As a longtime customer of SAP, Rob Ludwig knows how critical employee training can be for new implementations or upgrades of this complex ERP software. But this CIO of Heads & Threads International LLC, a $160 million importer and distributor of industrial fasteners based in Bloomingdale, Ill., can't afford to bring in consultants to train the 150+ employees (half the company's workforce) who handle sales over the telephone. It's clearly important to "make sure they know how to use the system to perform transactions and provide customer service," says Ludwig, who runs an eight-person IT department.
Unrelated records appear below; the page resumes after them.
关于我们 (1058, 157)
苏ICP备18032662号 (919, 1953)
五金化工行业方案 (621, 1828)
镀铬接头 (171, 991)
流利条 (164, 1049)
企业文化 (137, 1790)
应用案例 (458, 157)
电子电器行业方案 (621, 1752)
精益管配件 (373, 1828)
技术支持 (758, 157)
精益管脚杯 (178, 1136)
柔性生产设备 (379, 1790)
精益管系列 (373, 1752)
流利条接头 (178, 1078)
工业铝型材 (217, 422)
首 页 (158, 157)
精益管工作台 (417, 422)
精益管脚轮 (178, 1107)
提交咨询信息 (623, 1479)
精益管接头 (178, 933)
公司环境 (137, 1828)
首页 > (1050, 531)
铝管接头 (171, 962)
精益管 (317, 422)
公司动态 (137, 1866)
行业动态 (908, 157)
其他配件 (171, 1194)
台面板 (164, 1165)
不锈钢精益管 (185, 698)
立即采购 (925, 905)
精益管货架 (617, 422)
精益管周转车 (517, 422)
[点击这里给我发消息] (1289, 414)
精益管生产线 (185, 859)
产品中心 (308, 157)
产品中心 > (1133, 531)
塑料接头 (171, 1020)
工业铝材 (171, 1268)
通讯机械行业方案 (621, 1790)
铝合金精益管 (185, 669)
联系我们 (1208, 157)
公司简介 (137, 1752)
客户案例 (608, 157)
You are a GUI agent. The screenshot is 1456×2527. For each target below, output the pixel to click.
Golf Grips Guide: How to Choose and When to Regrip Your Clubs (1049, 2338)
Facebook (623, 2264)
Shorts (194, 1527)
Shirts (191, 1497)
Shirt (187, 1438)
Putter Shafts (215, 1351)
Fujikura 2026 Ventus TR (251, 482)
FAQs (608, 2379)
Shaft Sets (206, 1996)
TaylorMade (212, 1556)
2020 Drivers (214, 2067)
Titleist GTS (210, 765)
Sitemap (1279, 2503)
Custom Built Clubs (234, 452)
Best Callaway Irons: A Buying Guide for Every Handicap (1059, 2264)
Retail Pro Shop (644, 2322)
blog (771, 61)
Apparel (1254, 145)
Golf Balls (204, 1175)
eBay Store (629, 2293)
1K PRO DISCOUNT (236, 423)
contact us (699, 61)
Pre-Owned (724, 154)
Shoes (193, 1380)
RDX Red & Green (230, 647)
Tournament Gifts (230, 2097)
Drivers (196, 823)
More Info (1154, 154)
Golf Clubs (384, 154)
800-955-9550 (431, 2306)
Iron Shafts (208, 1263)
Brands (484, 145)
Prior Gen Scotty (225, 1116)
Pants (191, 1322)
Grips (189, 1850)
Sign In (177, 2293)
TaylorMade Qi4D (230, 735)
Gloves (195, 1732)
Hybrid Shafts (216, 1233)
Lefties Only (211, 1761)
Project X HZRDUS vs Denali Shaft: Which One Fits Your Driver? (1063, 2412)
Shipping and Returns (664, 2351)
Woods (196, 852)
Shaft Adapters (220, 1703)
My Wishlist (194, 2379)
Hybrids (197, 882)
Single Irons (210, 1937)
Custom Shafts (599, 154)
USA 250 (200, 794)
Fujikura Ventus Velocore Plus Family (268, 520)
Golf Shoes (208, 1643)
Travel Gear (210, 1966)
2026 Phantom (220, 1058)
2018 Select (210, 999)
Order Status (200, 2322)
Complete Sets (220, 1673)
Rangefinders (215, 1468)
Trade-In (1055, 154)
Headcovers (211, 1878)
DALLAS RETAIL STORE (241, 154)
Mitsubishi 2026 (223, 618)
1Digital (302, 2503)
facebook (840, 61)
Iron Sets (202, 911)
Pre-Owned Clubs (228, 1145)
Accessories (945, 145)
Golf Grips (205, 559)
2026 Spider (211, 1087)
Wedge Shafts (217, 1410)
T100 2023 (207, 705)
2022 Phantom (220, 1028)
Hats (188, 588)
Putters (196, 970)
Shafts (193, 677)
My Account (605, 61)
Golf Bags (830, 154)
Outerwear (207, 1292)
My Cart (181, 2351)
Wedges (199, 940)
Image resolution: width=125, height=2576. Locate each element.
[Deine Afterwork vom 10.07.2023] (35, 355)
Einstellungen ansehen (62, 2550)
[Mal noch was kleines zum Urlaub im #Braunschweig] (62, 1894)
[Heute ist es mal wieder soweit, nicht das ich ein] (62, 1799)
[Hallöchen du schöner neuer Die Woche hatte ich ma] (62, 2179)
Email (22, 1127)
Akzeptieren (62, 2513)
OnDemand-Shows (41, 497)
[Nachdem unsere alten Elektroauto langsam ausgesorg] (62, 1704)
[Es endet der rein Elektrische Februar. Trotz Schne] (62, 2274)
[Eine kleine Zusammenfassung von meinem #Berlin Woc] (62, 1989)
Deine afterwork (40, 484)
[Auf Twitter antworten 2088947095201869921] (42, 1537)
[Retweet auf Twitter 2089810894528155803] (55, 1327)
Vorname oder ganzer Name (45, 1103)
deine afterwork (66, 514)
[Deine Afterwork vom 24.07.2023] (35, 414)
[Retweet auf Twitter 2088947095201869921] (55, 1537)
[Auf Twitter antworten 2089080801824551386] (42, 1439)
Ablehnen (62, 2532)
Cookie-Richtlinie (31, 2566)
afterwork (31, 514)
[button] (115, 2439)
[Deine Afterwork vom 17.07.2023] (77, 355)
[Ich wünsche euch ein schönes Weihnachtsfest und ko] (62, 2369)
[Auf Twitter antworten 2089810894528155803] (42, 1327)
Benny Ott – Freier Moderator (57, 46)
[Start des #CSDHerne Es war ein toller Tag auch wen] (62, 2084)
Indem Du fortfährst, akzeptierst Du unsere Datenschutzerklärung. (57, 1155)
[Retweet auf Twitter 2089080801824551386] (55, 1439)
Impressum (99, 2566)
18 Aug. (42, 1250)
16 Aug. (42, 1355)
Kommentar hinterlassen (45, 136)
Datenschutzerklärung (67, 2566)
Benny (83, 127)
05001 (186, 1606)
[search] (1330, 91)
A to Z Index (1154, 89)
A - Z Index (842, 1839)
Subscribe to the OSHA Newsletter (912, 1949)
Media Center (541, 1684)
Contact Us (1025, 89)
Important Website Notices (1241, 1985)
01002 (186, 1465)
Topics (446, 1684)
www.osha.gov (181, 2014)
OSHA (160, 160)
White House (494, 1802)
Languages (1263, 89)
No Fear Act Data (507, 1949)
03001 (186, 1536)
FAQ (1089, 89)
So what's a smaller enterprise to do? Ludwig fine-tuned his own in-house version of "train-the-trainer," a three-stage procedure that transfers knowledge from individuals to branches to the entire company. "We create a separate team, make them into experts, develop the materials and send them out to the field," he explains.
Once everyone is trained, the CIO ensures a smooth "go live" date by conducting a mammoth simulation on a Saturday. Just about everyone comes in, and some, including the CEO, role-play as customers calling in orders.
In one case, a top sales executive who was sure she could handle the new system cracked under the pressure and went home in tears. "Better to cry on a Saturday than a Monday," Ludwig quipped, which became a running joke. And the saleswoman, of course, got the additional training she needed. Problem solved.